** Exercise objective **
Transcribe, word for word and without additions, each line below from the one containing "[2] (355, 359)" through the one containing "HBD TufarmersGeo (140, 380)", both ends included.
======== The input
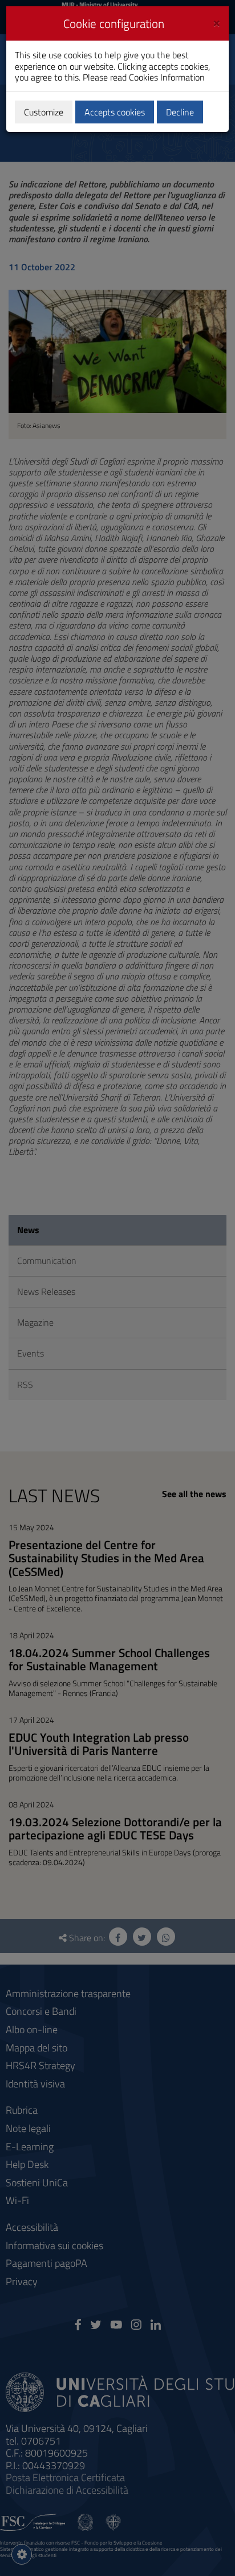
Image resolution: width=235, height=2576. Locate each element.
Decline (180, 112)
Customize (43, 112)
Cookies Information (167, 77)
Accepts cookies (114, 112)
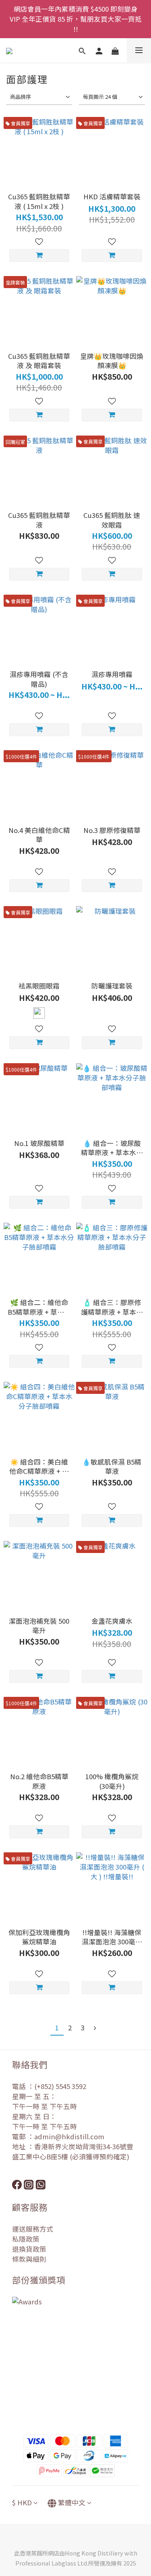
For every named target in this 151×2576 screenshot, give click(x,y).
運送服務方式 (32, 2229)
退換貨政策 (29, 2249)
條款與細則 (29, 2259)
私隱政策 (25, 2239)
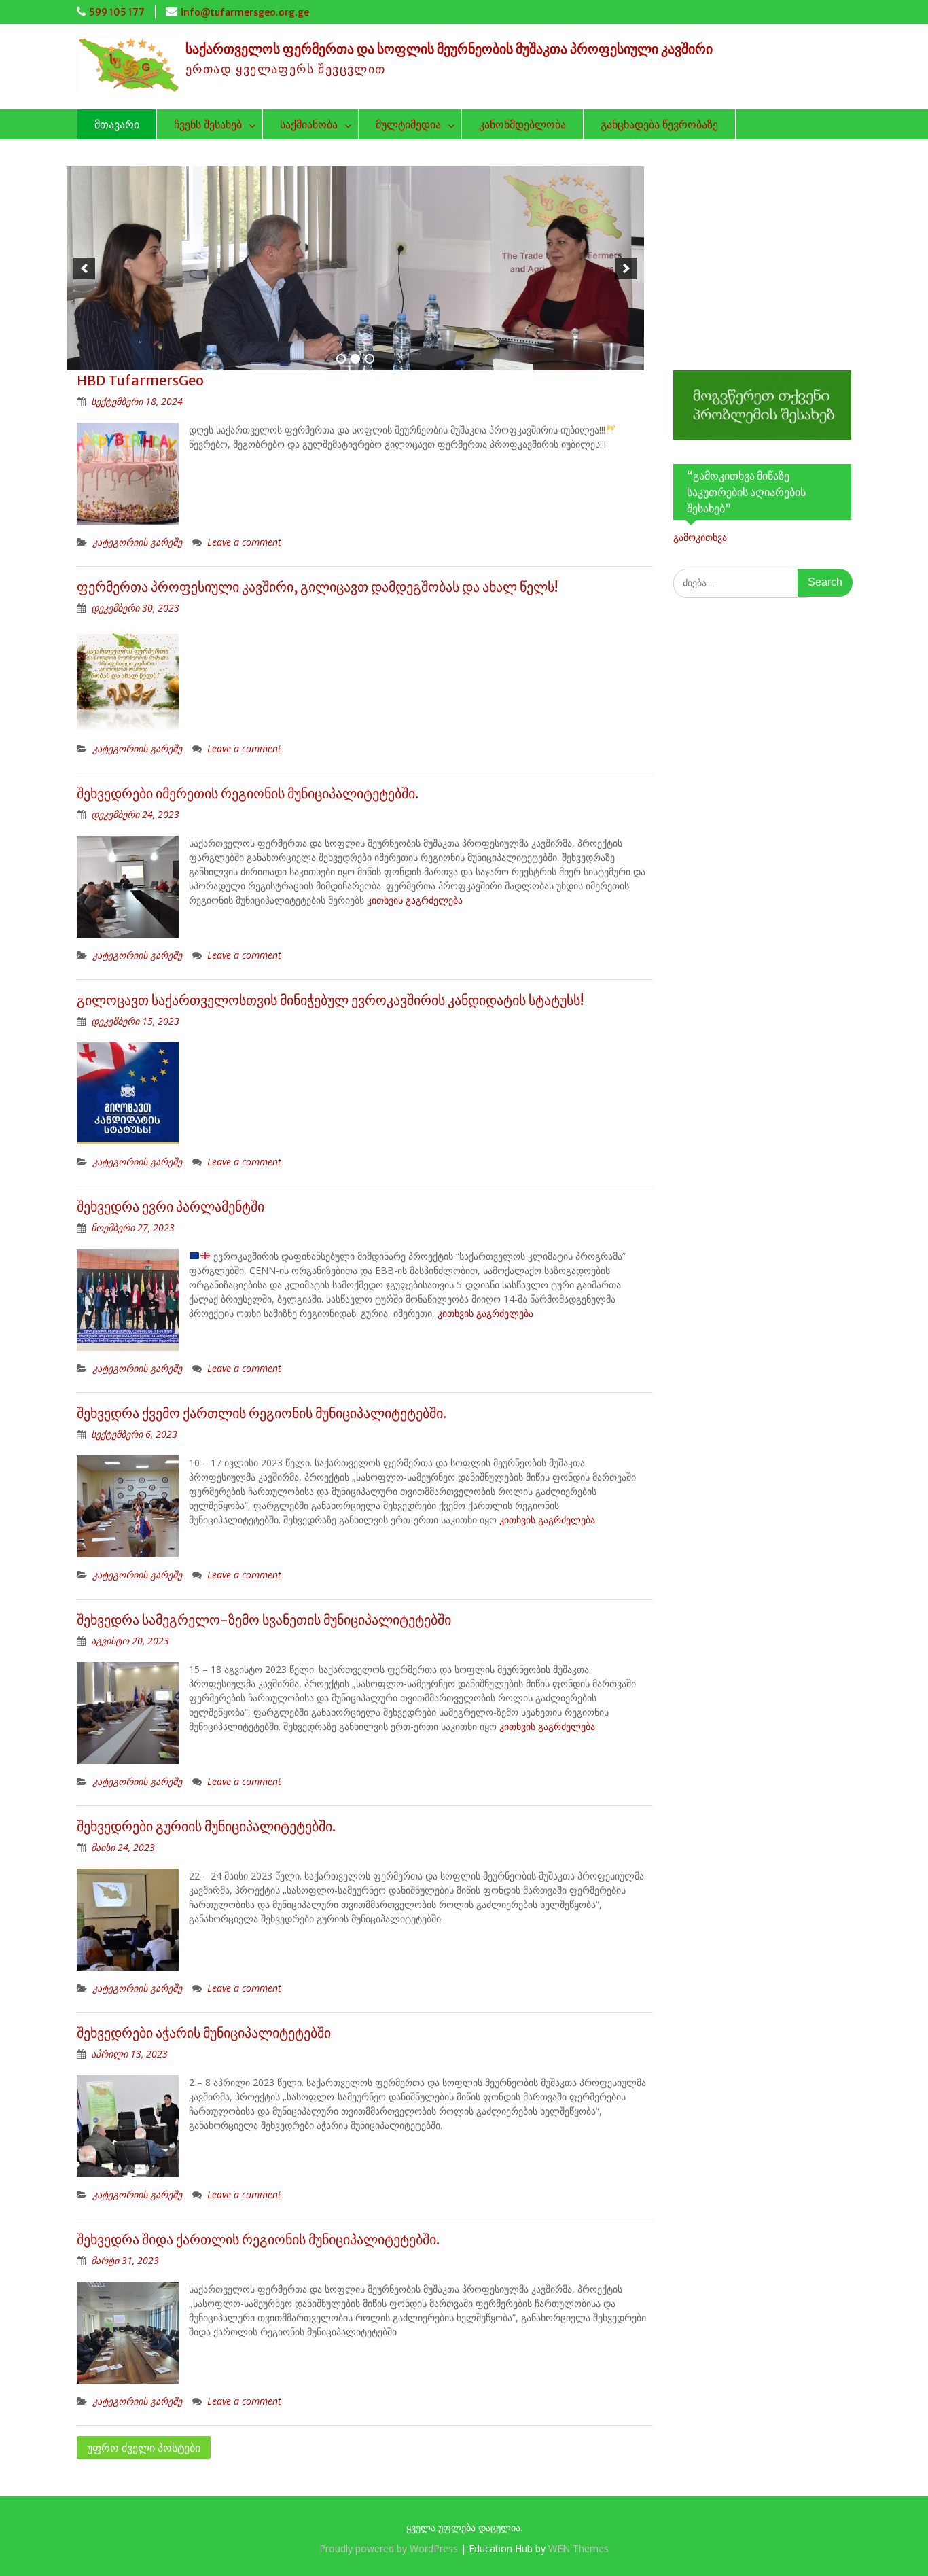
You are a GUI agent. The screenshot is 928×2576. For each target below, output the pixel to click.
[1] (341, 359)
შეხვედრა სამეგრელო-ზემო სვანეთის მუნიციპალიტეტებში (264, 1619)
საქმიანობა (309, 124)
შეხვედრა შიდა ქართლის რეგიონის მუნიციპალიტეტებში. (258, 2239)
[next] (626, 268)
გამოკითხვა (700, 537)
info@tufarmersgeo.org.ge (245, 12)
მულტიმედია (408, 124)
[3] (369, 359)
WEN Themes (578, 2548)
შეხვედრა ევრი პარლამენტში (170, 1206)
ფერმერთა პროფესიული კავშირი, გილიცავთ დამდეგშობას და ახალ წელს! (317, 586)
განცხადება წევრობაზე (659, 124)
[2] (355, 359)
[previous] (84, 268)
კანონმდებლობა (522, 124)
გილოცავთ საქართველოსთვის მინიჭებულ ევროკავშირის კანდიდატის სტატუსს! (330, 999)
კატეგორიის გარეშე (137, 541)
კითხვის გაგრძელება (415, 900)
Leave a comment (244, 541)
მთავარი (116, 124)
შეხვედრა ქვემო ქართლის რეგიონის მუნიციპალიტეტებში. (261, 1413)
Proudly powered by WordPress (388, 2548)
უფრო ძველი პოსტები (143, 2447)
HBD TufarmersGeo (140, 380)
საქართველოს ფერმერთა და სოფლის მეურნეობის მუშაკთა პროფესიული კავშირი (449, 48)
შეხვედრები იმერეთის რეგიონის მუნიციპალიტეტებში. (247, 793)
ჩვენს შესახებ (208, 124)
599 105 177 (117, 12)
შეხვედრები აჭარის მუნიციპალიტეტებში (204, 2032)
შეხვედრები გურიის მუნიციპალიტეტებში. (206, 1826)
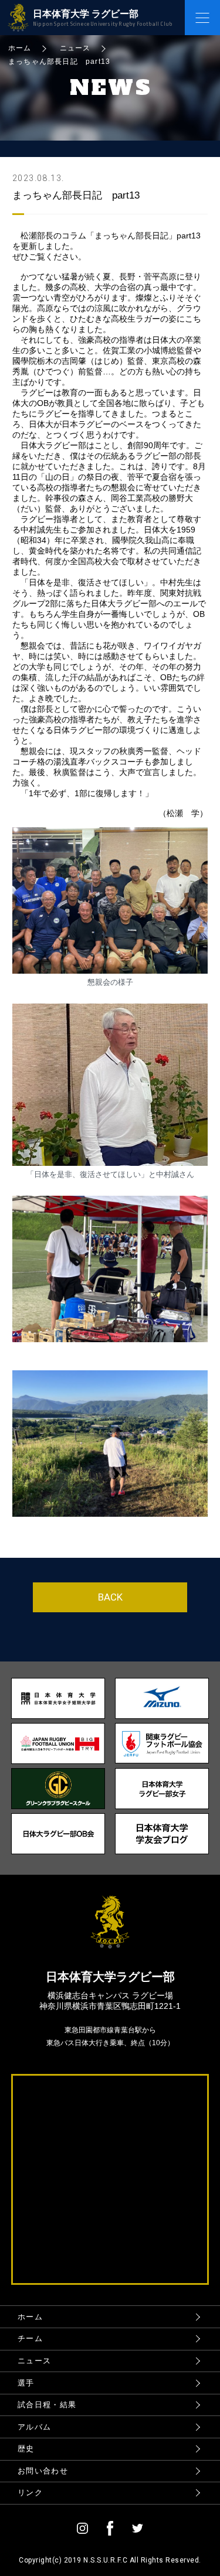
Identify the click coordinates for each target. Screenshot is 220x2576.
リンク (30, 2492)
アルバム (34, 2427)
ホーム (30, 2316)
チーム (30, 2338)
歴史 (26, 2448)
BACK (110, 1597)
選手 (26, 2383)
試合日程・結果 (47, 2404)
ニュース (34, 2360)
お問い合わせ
================
** Solution to the problem **
[2] (355, 359)
[previous] (84, 268)
კანონმდებლობა (522, 124)
გილოცავთ საქართველოსთვის მინიჭებულ ევროკავშირის კანდიდატის სტატუსს! (330, 999)
კატეგორიის გარეშე (137, 541)
კითხვის გაგრძელება (415, 900)
Leave a comment (244, 541)
მთავარი (116, 124)
შეხვედრა ქვემო ქართლის რეგიონის მუნიციპალიტეტებში. (261, 1413)
Proudly powered by WordPress (388, 2548)
უფრო ძველი პოსტები (143, 2447)
HBD TufarmersGeo (140, 380)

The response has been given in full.